Contact information:

  • Thomas Tomich
    c/o ICRAF
    PO Box 30677
    Nairobi 00100
    Kenya
    Telephone: +254 2 524000
    via USA +1 650 833 6645
    Fax: +254 2 524001
    via USA +1 650 833 6646
    T.Tomich@cgiar.org

Focal issues

The fundamental challenge of the Alternatives to Slash-and-Burn Programme (ASB) is to identify and articulate innovative policies, institutions, and technologies that can devise options to raise productivity and the incomes of rural households, without increasing deforestation or undermining essential environmental services.

Through consultation among its partners, ASB has identified priorities that include the evaluation of linkages between biodiversity and profitability and the identification of indicators for monitoring biodiversity and ecosystem health that can be used by a range of stakeholders, including community groups. Its aim is to enhance local and national capacity to develop decision support for adaptive, sustainable management of tropical forest ecosystems.

Ecosystem services being assessed

Ecosystem services highlighted in this assessment include: above- and below-ground biodiversity, carbon stocks and greenhouse gas emissions, agronomic sustainability, returns to labor, sustainable land use alternatives and hydrological, ecological and other environmental services at the watershed/landscape level.

Project outputs

  • Training and capacity building for ASB partners that will enable them to rise to the unconventional challenges they now face in balancing environment and development objectives.
  • Data and methods for assessment at the landscape/watershed scale, community-based measurement of environmental impacts, and negotiation support tools.
  • A strategic typology of key stakeholders and a better understanding of the most effective and efficient means to secure their participation in natural resource management solutions when there are conflicting interests.
  • Global (Pantropic) Synthesis of ASB Results.

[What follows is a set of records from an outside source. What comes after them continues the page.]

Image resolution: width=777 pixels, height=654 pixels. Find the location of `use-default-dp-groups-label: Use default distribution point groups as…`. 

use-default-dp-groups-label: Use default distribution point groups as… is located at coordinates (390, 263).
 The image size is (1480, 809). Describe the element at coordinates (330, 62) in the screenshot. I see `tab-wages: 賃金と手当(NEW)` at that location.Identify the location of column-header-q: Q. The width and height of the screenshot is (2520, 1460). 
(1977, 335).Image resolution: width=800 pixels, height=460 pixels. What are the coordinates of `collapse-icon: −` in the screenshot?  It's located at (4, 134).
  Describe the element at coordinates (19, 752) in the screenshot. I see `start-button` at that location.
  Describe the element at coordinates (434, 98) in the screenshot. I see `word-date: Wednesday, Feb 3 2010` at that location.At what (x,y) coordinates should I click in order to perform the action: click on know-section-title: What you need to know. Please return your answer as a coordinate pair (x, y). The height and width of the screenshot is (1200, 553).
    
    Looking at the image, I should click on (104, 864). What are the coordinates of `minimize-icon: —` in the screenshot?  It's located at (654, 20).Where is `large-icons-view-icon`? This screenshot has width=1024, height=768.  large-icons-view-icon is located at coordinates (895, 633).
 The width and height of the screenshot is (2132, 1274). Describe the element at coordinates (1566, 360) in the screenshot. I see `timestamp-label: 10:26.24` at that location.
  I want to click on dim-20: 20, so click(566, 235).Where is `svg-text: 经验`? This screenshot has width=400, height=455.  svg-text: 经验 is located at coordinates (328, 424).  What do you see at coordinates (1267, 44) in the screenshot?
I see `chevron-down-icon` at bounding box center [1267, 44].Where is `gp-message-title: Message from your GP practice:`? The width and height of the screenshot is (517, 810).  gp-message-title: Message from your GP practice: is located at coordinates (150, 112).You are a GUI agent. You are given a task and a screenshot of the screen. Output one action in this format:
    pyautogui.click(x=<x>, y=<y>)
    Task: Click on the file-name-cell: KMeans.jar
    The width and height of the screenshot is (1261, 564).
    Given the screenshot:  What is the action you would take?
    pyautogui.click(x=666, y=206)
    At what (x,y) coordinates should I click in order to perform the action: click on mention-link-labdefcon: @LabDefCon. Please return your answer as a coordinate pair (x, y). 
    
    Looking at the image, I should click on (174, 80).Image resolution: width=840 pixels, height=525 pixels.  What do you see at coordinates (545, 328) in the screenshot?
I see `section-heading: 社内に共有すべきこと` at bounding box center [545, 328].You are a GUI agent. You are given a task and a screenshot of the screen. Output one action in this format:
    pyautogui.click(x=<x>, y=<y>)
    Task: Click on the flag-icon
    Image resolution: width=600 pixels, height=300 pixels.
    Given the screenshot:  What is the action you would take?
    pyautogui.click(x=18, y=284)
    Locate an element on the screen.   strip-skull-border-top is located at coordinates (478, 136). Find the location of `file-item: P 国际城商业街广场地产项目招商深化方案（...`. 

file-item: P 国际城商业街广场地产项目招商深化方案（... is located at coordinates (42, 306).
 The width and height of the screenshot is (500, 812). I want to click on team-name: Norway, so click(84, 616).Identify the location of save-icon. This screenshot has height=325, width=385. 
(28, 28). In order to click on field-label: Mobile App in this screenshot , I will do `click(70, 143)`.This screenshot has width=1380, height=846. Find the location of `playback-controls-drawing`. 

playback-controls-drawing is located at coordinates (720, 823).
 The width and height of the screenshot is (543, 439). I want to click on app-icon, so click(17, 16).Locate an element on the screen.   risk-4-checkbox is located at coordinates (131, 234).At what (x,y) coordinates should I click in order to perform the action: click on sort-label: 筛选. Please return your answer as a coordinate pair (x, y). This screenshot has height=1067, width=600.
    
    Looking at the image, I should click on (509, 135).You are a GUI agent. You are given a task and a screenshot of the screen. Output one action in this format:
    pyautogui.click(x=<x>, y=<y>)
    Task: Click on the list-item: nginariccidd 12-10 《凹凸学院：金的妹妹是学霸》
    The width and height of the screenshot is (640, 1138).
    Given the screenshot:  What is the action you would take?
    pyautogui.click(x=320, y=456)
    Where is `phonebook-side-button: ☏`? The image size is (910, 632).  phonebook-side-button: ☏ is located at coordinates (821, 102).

Key features of assessment

These sites represent major agroecosystems of the forest margins of the humid tropics, including the Western Amazon in the neotropics, the Congo Basin, and lowland and montane Southeast Asia. Each site includes forests with globally significant biodiversity and forest-derived agroecosystems that differ in their ability to supply the various environmental functions of natural forests and in their roles in providing sustainable livelihoods. The sites represent some of the richest centers of global biodiversity that currently are under extreme threat. All ASB sites are located within the Tropical and Subtropical Moist Broadleaf Forest Biome that has a human population of some 500 million. The domain of ASB is this intersection of global environmental problems and poverty at the margins of the remaining tropical forests. The assessment will be user driven.

Timeframe, budget

The total expenditure over the next three years is USD 9.925 million.

This breaks down into USD 75,000 for an inception meeting to launch the crosscutting assessment, USD 500,000 for ASB local assessments, USD 1.75 million for stakeholder consultations and capacity building, USD 2 million for additional local assessment and research activities at ASB sites, and USD 5.6 million for new assessment and research activities at national/continental scale. Funding from The Earth Institute at Columbia University is providing salary for a CLA. There has been funding from the MA as well.

Funding is expected from the European Union, and ASB’s World Bank Netherlands Partnership Programme (BNPP) project on “Functional Values of Biodiversity”.